# SUPPLIED PASSAGE

[Start of section]

The first two groups of compounds are non-selective HDAC inhibitors and inhibit all HDAC subtypes in Class I and Class II. Short-chain or aromatic fatty acids generally have weaker inhibition activities and need to be tested in combination with other medicaments to provide stronger effects. Benzamides, however, are selective with targeting effects and mainly inhibit Class I HDACs (including HDAC subtypes 1, 2 and 3 but not HDAC8) and part of Class IIa HDACs and have no inhibitory effect on Class IIb HDACs. At present, antitumor drugs targeting HDACs are being investigated worldwide. SAHA (Trade name Zolinza) developed by Merk Company has been approved by FDA for treating cutaneous T-cell lymphoma (CTCL) and launched at the end of 2006. This not only indicates the end of the confirmatory research phase for the concept of using HDAC as a novel drug target, but also implies a broad prospect of developing HDAC inhibitors as novel antitumor drugs. Meanwhile, studies on the mechanisms underlying the antitumor effect of HDAC inhibitors are gradually going deeper and encompass multiple aspects related to the tumor formation and development such as induction of tumor cell apoptosis, inhibition of tumor cell cycle, induction of tumor cell differentiation, inhibition of angiogenesis, inhibition of tumor metastasis, and regulation of the immune system function etc.
Due to the structure similarity of the HDAC subtypes, most of the present HDAC inhibitors are not selective towards these subtypes and typically inhibit multiple subtypes at the same time, causing certain side effects and thus affecting the druggability of the inhibitors. Consequently, research focus and technical difficulty in the prior art of this area is to obtain a novel and effective anti-malignant tumor agent with low adverse side effects and high safety by designing and synthesizing highly selective HDAC inhibitors, especially the HDAC inhibitors of benzamides.
It is shown by the study that the structures of most of the HDAC inhibitors comprise an enzyme surface recognition domain, a linker region and a zinc-chelating region. Studies on the zinc-chelating region of the N-benzanilides indicate that 2′-amino group is the key group for the inhibitory activity, because the compound would lose its inhibitory activity when the 2′-amino group is removed and the 3′- or 4′-position on the aryl is substituted with an amino or acetylated amino group, indicating that an amino group at the ortho position is necessary for the compounds' inhibitory activities. The length, hydrophobicity and steric hindrance of the groups in the linker region and the enzyme surface recognition domain can also affect the inhibitory activity of the compound toward the enzyme. Studies on the linker region and the enzyme surface recognition domain have revealed that: the planar or SP2 configuration of the linking unit is essential for effective HDAC inhibition, so the aromatic ring (benzene ring) of rigid planar structure in the linker region should be kept; and the binding between the enzyme surface recognition domain and the target enzyme is achieved mainly through hydrogen bonding between the substituents and the amino acid residues, so the inhibitory activity of the compound can be enhanced by increasing the hydrophobicity of this domain. A series of novel building blocks can be obtained through diverse modifications of the substituents on the aromatic ring or the aromatic heterocyclic ring.

[End of section]

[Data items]
[Start of section]

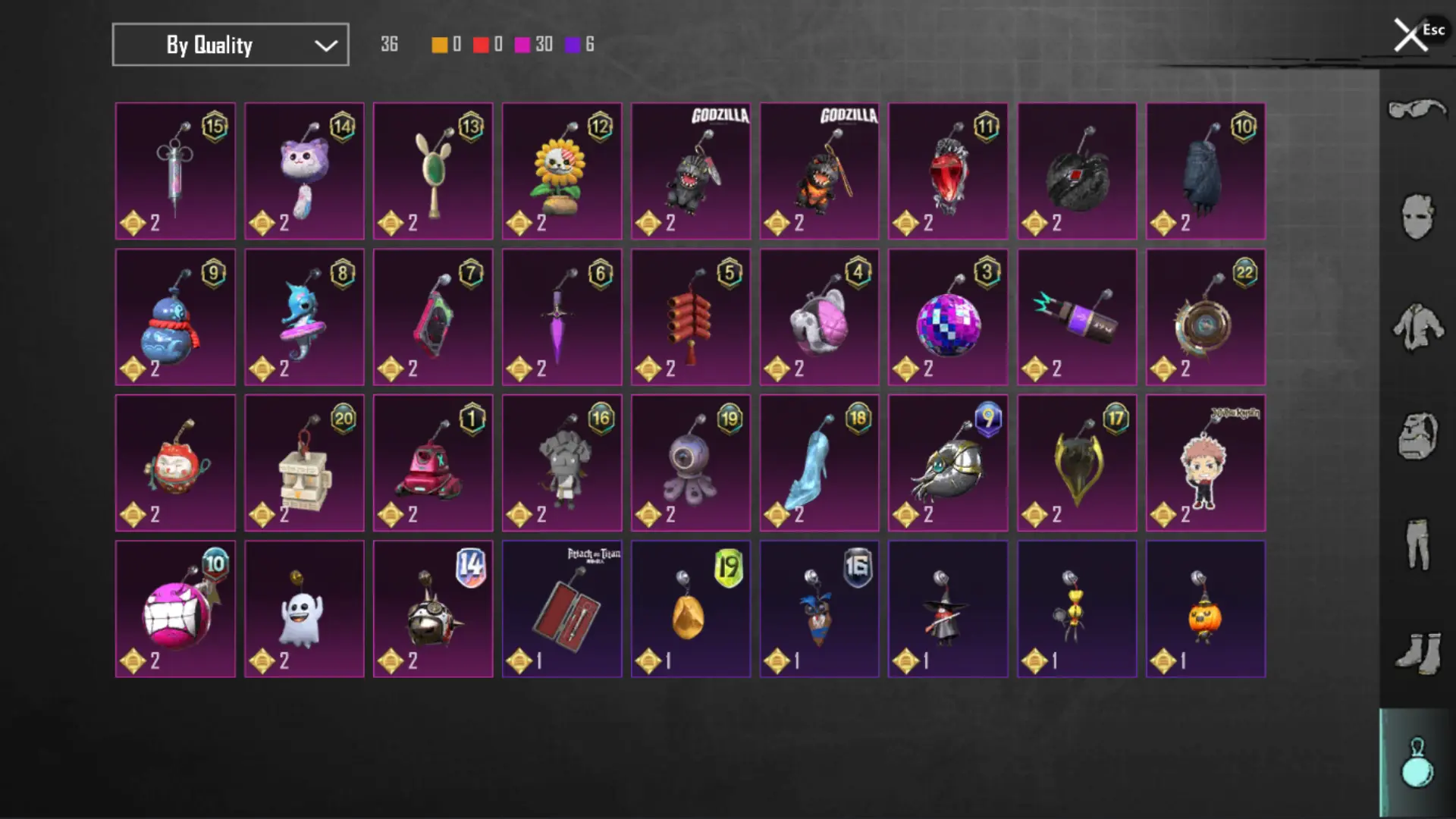
Task: Open the backpack category icon
Action: coord(1417,436)
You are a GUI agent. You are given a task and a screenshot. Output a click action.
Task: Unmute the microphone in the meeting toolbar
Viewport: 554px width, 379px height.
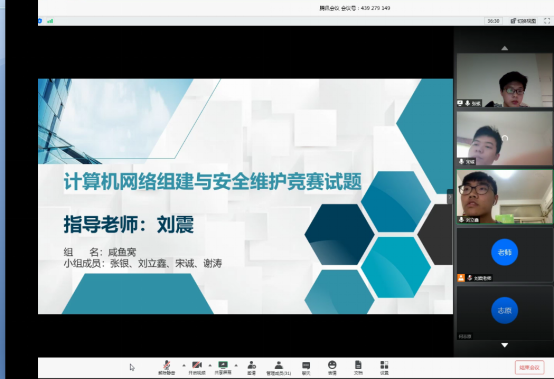[167, 367]
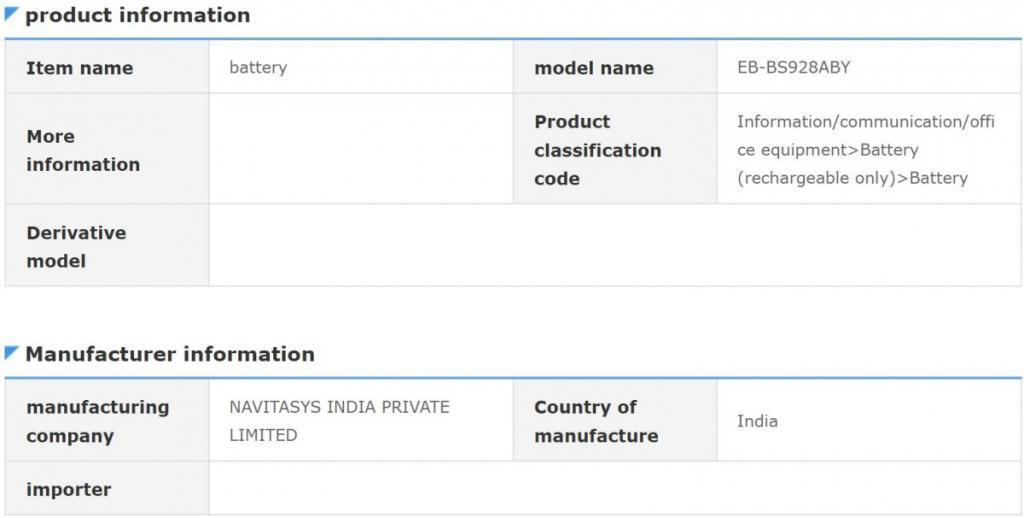Click the empty More information value cell

(x=361, y=150)
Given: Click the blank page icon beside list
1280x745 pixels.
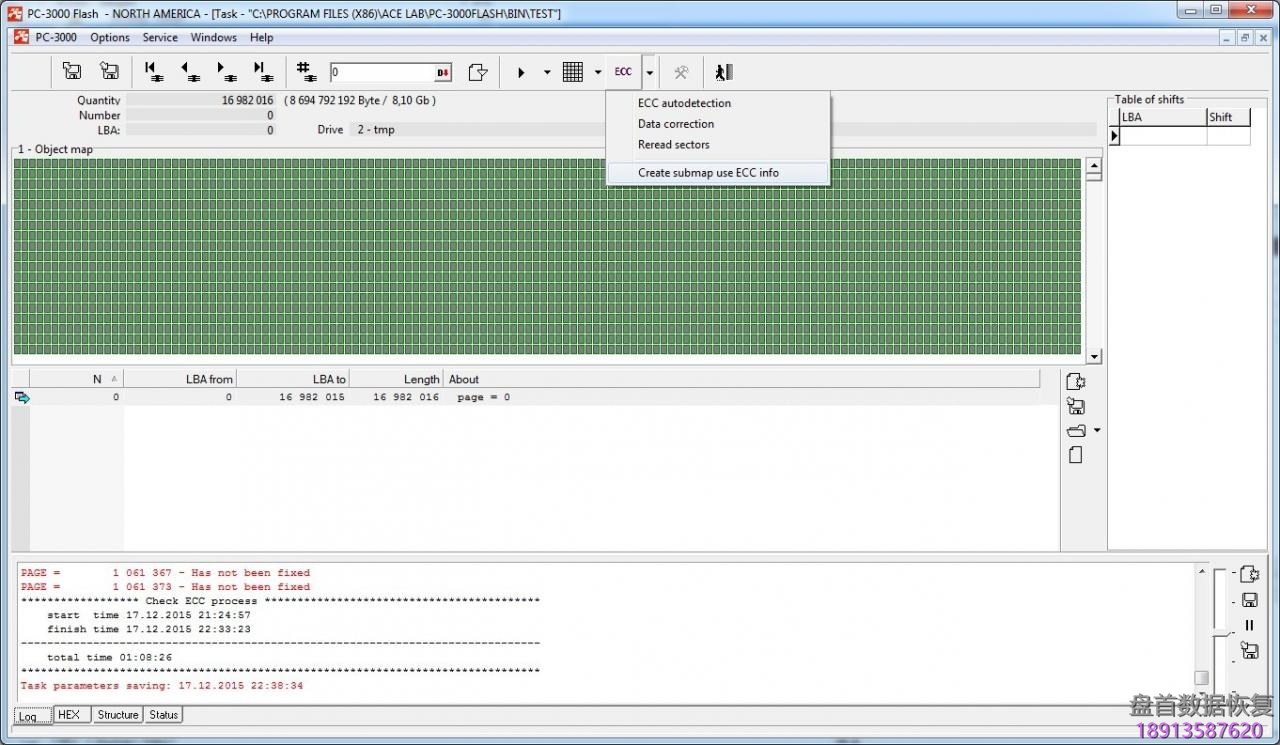Looking at the screenshot, I should [1076, 455].
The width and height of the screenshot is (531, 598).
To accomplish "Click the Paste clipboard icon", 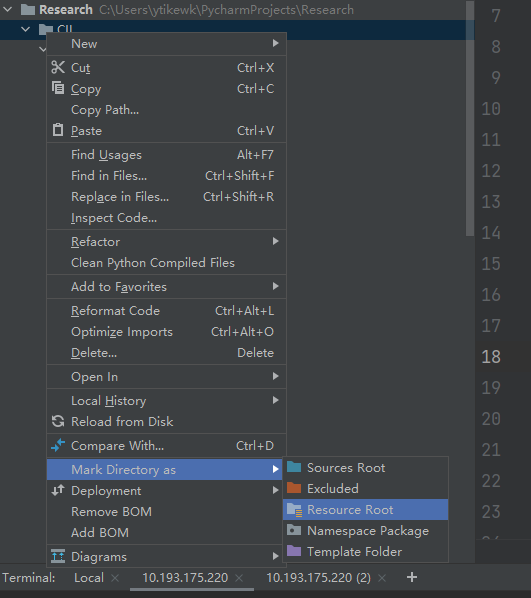I will [58, 130].
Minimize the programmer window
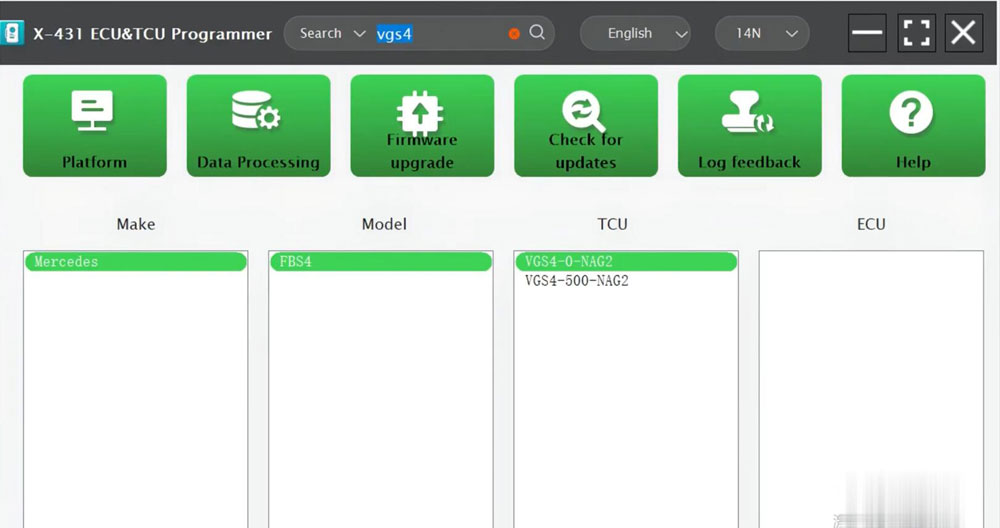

[End of section]

# ABOUT THIS EXERCISE
Using the passage on HDAC inhibitors, explain in one to three sentences why the benzene ring in the linker region should be kept.

# OUTPUT OF THE TASK
The planar or SP2 configuration of the linking unit is essential for effective HDAC inhibition. The benzene ring has a rigid planar structure, so keeping it in the linker region preserves that configuration.